Text provided:
--
Deb Perelman's Blog, page 57
December 20, 2013
breakfast slab pie
I suspect by now that most of you are on your way to where you’re headed, physically and possibly proverbially. Maybe you have a tree to cut down or some cookies to bake. You probably have a holiday party tonight, and rooms to clean before guests arrive. You no doubt have entertaining on your brain. We do, too. We’ve had two dinner parties thus far this month, and instead of being exhausted of them, I want even more. This might be a sickness. Or maybe it’s just realistic; for the price of dinner for two out, we can easily feed 15 at home, where we don’t have to deal with pesky restaurant minimums, the constant feeling that the clock is ticking as waiters are eager to turn the table over, we can actually speak to all of our friends (the reality of most big restaurant meals is that you can only talk to the people on either side of you — at home, musical chairs and shouting across tables is acceptable and encouraged), and oh, I don’t even put shoes on. Entertaining barefoot is where it’s at, people, trust me.
--
Work required:
According to the blog post, how many people can be fed at home for the price of dinner for two at a restaurant? The data that comes next has no connection to the blog post.

Dataset extract:
--
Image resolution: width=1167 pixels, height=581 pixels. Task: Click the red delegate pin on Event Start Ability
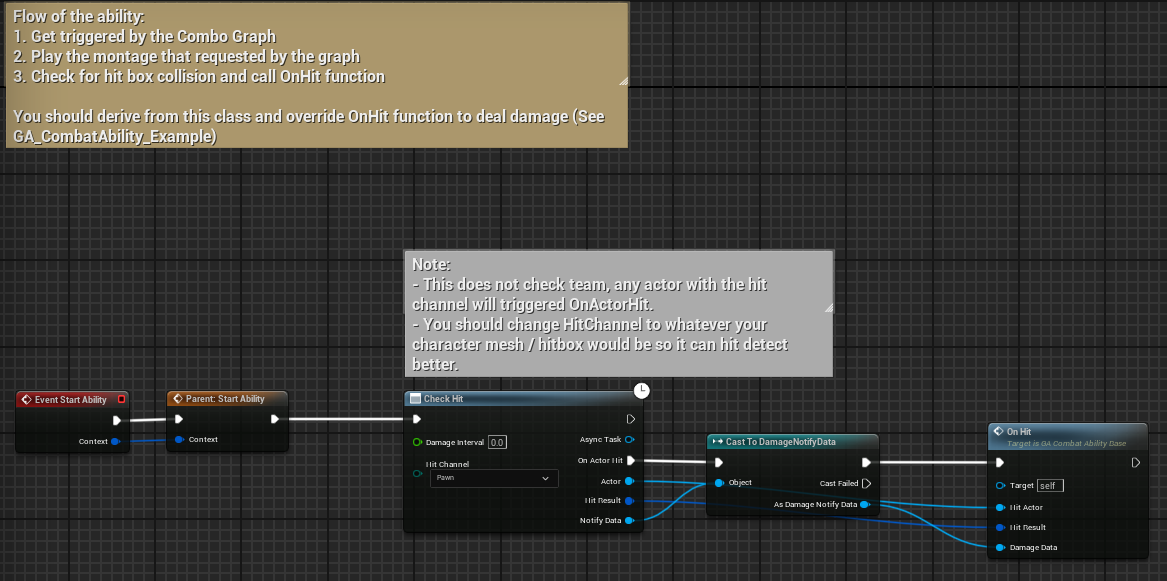tap(122, 399)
--
Reply to the task:
Fifteen people.